Like everything demons do, their attempts were quite novel. They have altered their song, giving it a catchy rhythmic cadence that makes it preferred listening over the rather disjointed and disharmonic tone barrier score. They even employed live actors—that's right, real people, who have joined in on the dream. They are given direction (presumably, by spoken word, and not mind-melding song) on how to interact with me. Most of the time, the tone barrier will break the connection between the demons singing to me and the demons speaking to the actors. This has resulted in a night of passion with one of the actions, which demons could do nothing to stop, being unable to know what I was doing (because the tone barrier was preventing them from a connection with me—apparently, the dream space is created by one demon, while another observes and directs. So, if the one that observes and directs gets disconnected, he can't tell the one creating the space to stop creating it nor can he tell a certain actor I have come to know to stop doing that thing that makes me feel so alive every time it's done like it was my first time or something.).

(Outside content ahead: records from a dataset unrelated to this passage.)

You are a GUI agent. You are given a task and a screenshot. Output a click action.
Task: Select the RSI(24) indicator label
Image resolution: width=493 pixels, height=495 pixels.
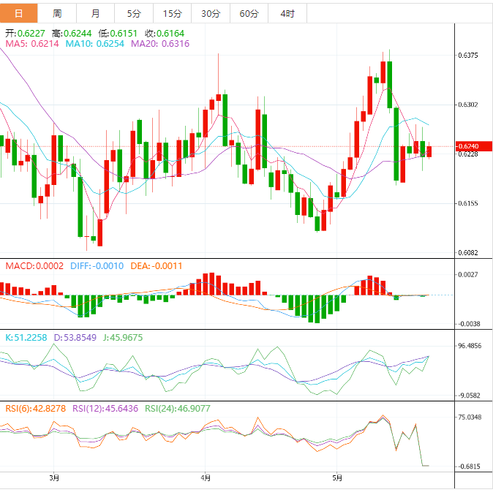click(177, 408)
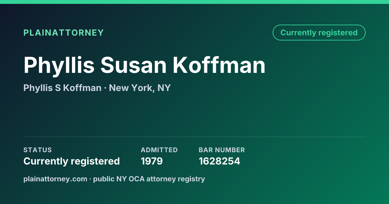Click the word Koffman in the main heading
The width and height of the screenshot is (389, 204).
219,65
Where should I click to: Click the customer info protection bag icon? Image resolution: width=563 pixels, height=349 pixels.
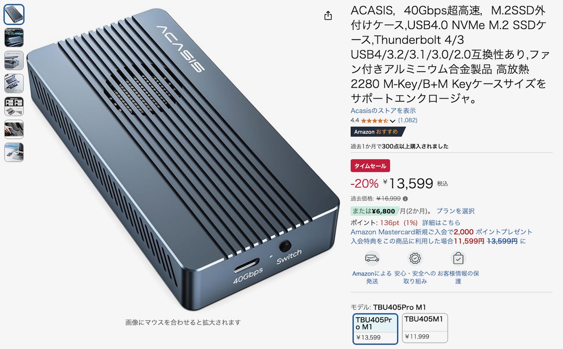(458, 258)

Unfortunately for demons, the tone barrier not only prevents night terrors, but also makes you lucid to their attempt to create them. I was able to observe some of their attempts to workaround the barrier by modifying their song and its delivery. Yes, I actually heard them trying to direct my emotions, focus and thinking via their trademark melodic chant right in my ear. I am convinced that is a human first.
NOTE | What I learned from hearing their song with my conscious mind established as fact that demons have to prepare a victim for susceptibility to their song decades in advance before they can direct their mind with it. That means that, even if night terrors have only been a problem for you one, single time, you have for sure been a victim of clandestine demonic activity since the day you became a proficient speaker of your native language. That's age 5, at the latest.
You can't improve on a 100% perfect solution; but, you can add value on top of it. When coupled with what I have learned from the tone barrier scores and deployment configurations that actually prevented all types of ambient demonic activity (drama dreams, etc.) before demons worked around them, I believe my observations will enable me to create a tone barrier score that will prevent all forms of ambient demonic activity as successfully as it prevents night terrors. That means keeping them out of your head altogether—not just when they intend to induce trauma, as it now only does for certain.

Future plans
Because the tone barrier works the very first time you try it, it would only take a night to make a lifetime believer out of a victim of night terrors. Convincing those without the problem (that is, those who do not perceive they have it yet) in order to potentially reveal it would be harder. A demon's nightly work is usually capped by incognation.

The idea has a gimmick-factor of about 101, so even the desperate would find it quite a stretch to believe that turning their iPhone into an obnoxious bed partner would be helpful to a problem as big as the one they have. In fact, it would come across as downright stupid to even suggest it.

Imagine having a solution to a world-wide problem that is sure-fire, but sounds about as ridiculous
as anyone can imagine. That on top of a demon problem. Ugh.